Log Monitoring for Critical Log Streams

A look at SIEM management

Published in

Better Programming

15 min readMay 30, 2022

Log monitoring is not discussed frequently enough. This is likely because most people think it’s simple — just write an alert to see if logs are flowing, right? If that works for your operations, great, but it doesn’t cut it when a security team needs to have true visibility of the attack surface that we have to manage.

I have managed a SIEM (Splunk, Graylog, ELK, etc.) for years, and these are just a few of the logging outages I’ve encountered.

Partial host logging outage → Only a fraction of the fleet stopped logging
Rare log streams → A log stream that only outputs once a week hasn’t logged anything in two weeks.
Log format changes → The logs’ data format changed, so while the logs were still flowing, they weren’t triggering security alerts.
Latent logs → An issue with time extraction caused the logs to get filtered out by the security alerts.
Log streams indicating failure → A critical process was repeatedly printing errors, but the logs were arriving in the right format.
Mass uptick in log quantity → A typo in the application caused logs to balloon to ten times their previous size.
Upstream aggregator outage → An upstream log collector had an error that caused a log stream to fail.
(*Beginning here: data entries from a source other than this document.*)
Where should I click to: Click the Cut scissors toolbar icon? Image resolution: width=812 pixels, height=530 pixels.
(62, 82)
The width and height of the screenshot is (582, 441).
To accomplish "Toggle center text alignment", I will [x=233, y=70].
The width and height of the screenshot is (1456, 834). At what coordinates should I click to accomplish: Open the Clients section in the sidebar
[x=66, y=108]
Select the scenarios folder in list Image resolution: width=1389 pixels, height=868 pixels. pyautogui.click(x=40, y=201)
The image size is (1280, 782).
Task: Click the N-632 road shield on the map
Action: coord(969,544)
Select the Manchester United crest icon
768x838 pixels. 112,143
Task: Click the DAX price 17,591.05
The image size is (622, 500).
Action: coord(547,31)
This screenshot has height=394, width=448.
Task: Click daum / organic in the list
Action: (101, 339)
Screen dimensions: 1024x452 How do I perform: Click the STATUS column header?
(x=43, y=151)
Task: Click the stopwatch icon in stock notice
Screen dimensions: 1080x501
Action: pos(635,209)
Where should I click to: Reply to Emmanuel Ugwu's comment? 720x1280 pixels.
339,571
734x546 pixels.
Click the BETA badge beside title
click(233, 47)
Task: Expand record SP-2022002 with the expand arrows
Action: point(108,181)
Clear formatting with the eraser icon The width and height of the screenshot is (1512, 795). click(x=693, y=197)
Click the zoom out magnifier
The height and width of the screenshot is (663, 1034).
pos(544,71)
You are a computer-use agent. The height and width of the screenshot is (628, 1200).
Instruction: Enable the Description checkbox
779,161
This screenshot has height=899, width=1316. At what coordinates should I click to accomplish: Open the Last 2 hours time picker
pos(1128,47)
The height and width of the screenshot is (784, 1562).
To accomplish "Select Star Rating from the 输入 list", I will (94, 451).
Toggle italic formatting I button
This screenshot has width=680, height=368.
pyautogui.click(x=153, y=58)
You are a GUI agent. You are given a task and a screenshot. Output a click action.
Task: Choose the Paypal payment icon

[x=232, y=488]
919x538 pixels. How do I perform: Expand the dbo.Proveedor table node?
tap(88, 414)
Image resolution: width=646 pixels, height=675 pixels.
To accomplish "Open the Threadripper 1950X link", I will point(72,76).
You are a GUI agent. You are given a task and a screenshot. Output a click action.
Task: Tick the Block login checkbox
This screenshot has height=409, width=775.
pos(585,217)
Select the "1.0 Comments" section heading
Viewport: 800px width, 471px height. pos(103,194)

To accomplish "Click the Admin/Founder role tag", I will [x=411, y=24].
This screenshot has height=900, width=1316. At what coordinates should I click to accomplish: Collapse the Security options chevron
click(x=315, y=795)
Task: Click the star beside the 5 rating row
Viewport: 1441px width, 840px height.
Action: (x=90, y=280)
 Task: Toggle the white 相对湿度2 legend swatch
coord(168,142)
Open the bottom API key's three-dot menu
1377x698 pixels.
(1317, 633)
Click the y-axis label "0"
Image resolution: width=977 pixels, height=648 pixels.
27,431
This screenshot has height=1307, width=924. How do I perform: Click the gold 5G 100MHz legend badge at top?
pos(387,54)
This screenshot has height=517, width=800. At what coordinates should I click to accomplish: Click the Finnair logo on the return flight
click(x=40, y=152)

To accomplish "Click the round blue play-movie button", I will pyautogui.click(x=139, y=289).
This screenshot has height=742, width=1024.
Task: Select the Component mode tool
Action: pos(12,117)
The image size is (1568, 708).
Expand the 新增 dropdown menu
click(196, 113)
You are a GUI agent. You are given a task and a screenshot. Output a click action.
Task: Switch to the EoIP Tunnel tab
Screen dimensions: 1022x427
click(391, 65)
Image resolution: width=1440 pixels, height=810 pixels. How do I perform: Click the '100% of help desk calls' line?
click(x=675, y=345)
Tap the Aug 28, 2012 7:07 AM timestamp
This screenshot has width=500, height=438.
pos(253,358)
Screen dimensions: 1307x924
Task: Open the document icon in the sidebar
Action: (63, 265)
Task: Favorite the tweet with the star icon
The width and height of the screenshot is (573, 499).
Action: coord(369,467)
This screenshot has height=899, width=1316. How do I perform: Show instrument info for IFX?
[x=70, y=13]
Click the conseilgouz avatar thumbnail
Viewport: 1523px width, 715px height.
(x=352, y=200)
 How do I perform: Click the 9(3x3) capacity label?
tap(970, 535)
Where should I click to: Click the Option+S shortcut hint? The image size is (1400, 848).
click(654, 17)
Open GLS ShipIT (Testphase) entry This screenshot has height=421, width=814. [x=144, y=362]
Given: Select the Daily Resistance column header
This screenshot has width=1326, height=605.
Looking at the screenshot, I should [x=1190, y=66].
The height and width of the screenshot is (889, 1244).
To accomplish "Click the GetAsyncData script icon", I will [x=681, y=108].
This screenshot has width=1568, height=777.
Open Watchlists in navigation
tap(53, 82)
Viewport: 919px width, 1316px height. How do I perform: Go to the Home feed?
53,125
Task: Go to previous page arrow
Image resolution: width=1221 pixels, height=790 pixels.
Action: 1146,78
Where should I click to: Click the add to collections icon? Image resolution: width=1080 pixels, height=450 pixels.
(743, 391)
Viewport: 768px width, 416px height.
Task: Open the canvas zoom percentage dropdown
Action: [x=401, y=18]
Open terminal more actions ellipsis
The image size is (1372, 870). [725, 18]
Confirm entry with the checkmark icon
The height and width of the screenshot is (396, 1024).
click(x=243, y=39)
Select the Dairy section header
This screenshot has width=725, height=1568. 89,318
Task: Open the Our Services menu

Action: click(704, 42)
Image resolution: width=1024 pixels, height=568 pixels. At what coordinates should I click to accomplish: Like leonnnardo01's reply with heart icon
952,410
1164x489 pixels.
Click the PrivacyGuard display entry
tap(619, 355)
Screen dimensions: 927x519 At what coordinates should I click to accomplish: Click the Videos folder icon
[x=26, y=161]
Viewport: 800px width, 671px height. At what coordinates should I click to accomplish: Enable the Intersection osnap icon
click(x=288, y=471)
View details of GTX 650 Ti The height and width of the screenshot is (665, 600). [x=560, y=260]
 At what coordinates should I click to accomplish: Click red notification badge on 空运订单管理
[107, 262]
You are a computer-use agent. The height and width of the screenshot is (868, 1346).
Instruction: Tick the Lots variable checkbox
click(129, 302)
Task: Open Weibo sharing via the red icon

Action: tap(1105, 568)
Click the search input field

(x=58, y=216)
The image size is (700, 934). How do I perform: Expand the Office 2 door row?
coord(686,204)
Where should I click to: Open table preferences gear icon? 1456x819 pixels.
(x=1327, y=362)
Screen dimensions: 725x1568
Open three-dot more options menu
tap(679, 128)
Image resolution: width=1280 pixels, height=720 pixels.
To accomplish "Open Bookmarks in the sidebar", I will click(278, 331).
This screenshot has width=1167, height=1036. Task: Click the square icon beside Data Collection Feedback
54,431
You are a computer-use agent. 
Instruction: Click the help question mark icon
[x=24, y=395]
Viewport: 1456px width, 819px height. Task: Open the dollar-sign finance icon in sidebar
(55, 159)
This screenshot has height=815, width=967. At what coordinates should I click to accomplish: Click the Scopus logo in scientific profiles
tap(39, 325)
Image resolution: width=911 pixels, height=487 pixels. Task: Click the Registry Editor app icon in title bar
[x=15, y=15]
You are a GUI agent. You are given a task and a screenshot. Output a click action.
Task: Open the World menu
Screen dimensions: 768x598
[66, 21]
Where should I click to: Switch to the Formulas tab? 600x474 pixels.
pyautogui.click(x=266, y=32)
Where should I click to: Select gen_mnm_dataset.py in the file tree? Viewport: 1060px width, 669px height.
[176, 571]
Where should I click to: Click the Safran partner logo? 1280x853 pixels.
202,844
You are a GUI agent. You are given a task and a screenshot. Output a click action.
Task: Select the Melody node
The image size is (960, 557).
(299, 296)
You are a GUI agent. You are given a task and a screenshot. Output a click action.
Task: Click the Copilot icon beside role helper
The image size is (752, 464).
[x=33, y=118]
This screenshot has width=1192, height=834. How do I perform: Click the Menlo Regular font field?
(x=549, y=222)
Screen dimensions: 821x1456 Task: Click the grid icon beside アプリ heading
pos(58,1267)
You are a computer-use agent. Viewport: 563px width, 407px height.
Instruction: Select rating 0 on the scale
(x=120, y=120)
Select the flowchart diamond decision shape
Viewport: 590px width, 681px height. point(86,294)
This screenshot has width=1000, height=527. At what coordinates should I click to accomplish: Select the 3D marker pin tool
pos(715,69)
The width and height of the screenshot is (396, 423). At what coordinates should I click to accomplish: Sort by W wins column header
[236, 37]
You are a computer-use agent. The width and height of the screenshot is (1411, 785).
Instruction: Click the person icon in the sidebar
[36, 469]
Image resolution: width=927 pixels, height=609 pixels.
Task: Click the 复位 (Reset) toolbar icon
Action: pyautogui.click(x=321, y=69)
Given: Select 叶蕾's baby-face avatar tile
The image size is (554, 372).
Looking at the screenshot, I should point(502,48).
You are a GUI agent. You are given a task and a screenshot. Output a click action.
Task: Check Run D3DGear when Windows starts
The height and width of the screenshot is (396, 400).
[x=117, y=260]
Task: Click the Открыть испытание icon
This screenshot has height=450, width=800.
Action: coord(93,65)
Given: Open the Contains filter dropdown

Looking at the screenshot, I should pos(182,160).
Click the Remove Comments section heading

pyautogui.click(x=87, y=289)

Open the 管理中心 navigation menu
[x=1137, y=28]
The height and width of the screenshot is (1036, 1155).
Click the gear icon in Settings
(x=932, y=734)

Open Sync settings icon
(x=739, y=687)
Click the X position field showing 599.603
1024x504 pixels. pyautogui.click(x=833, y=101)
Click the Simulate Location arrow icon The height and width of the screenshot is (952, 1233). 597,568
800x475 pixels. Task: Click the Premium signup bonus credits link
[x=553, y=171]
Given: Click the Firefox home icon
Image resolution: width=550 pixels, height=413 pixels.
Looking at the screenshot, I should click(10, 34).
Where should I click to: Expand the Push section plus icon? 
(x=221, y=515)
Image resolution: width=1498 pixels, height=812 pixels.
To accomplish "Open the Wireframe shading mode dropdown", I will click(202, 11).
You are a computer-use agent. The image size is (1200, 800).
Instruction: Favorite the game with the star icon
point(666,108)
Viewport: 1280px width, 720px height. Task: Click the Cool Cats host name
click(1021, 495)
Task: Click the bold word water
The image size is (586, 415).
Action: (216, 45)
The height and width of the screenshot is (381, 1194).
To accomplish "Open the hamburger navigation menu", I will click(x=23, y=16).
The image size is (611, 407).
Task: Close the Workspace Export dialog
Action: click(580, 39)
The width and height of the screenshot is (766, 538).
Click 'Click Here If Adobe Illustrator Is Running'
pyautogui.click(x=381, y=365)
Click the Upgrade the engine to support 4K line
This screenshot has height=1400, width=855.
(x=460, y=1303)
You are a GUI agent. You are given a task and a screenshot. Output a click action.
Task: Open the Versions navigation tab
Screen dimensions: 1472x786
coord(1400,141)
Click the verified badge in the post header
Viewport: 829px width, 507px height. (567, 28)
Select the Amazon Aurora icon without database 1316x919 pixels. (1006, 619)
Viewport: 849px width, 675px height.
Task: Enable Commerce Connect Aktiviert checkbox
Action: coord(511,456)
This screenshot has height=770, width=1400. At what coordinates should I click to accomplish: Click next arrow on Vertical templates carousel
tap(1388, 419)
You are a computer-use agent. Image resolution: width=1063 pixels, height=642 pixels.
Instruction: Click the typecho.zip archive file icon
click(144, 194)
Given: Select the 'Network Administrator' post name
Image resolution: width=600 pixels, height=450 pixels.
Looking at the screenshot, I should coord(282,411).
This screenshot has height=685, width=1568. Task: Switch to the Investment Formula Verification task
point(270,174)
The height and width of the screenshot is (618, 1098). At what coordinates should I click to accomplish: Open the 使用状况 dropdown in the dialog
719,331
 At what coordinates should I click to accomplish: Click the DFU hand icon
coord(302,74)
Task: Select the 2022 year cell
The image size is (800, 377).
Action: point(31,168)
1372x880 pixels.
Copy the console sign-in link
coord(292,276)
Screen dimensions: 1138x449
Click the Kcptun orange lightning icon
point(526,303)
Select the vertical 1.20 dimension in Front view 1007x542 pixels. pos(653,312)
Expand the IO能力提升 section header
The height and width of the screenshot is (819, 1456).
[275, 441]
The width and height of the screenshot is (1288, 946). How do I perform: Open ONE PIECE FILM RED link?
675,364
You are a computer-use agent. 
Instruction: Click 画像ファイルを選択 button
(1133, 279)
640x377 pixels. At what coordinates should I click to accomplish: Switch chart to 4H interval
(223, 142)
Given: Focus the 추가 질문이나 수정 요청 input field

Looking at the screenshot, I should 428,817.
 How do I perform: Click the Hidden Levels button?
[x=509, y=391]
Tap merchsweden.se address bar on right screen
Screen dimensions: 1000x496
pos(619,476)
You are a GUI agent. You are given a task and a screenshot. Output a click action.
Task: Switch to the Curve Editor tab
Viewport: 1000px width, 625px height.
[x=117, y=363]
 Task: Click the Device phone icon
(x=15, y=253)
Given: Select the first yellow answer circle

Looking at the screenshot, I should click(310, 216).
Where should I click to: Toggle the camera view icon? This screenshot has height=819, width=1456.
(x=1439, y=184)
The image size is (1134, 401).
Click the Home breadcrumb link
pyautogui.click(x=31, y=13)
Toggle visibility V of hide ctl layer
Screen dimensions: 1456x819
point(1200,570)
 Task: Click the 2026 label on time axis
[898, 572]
It often felt like fixing log pipeline errors was like playing whack-a-mole, especially in a large organization that was constantly adding and removing services. In addition, the organization had a geo-distributed workforce that didn’t coordinate closely on new product deployment.

I learned a lot of lessons along the way. These lessons can be separated into two categories: log alerting strategy and log management lessons.

My formula for log alerting (from simple to complex):

Log existence → Make sure logs are flowing for each index and log type.
Log latency → Ensure that the last batch of logs received is time-stamped within an appropriate time window.
Log integrity → Make sure that logs are parseable, have the fields you need and aren’t getting truncated.
Log bandwidth → Check that the event count or total size of logs hasn’t changed dramatically. This applies to both a drop or growth in logs (anomaly detection).
Log coverage → Ensure that partial outages are caught by checking that every asset has reported in.

The critical lessons I learned:

Define a standard log ingestion pattern.
Remember the importance of asset management.
Foster collaboration between DevOps and security teams to implement high-fidelity monitoring.

Phases of a Log Pipeline

The phases of a pipeline are as follows:

Creation refers to the generation of the original event.
Aggregation is the process through which logs are collected, batched, and enriched before they are sent on to the SIEM.
Extraction is the process that the SIEM uses to turn log data into structured events.
Storage is the process of taking structured events and putting them into their respective indices.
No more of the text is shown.